The amount of propellant is surprisingly low, 5% of the total mass. Thus we can get away with not using the rocket equation or changing mass. The vehicle feels 3 gees here (because of the one additional earth gravity gee besides the two acceleration gees), so it might be a little hard on a crew.

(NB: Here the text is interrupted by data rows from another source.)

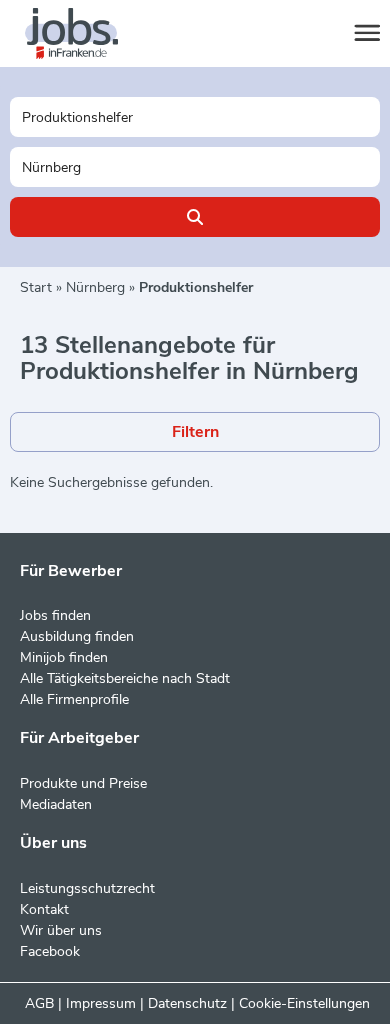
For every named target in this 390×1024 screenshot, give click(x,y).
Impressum (101, 1003)
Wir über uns (61, 930)
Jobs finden (55, 615)
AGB (39, 1003)
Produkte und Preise (83, 783)
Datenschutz (187, 1003)
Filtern (195, 432)
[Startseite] (90, 34)
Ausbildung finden (77, 636)
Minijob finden (64, 657)
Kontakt (44, 909)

If the deceleration would have been done at only one gee, then the penalty would have been 0.7, delta vee would have been 170 m/s and the impulse would have been 1.7E5 Ns. The propellant mass would have been 70 kg, or about 7% of the total landed mass.

## Graphs

Included are a few general graphs where you can overview the situation with a quick glance.  ## Further Notes

It can be noted that these formulas are probably not very accurate (the drag portion, the total mass portion just to mention a few), but nevertheless take into account most of the important variables in the powered landing problem, and an elaborate finite step analysis can be avoided when doing preliminary design. (I have done such in Simulink). The low terminal velocity and reasonable acceleration are of paramount importance to minimize mass penalties from a powered landing. Also, the craft will require some propellants for hover, as the braking has to be done to a certain height from the surface and a final low velocity landing must be done from there. Height measurements are not sufficiently accurate and the time responses of engine ignition and throttle are too slow so a direct landing to a pad is probably not realistic. This all will be handled in the second part of the powered landing analysis. 🙂

A similar simple result can probably not be reached for launch, because it is most often thrust limited (full throttle), the mass changes significantly (higher fuel fraction) and drag fights against the vehicle as well (drag helps in landing) and the acceleration is to ever higher speeds. Thus it seems unlikely that there is a simple analytical equation taking into account drag and gravity losses for launch, even though there is one for landing.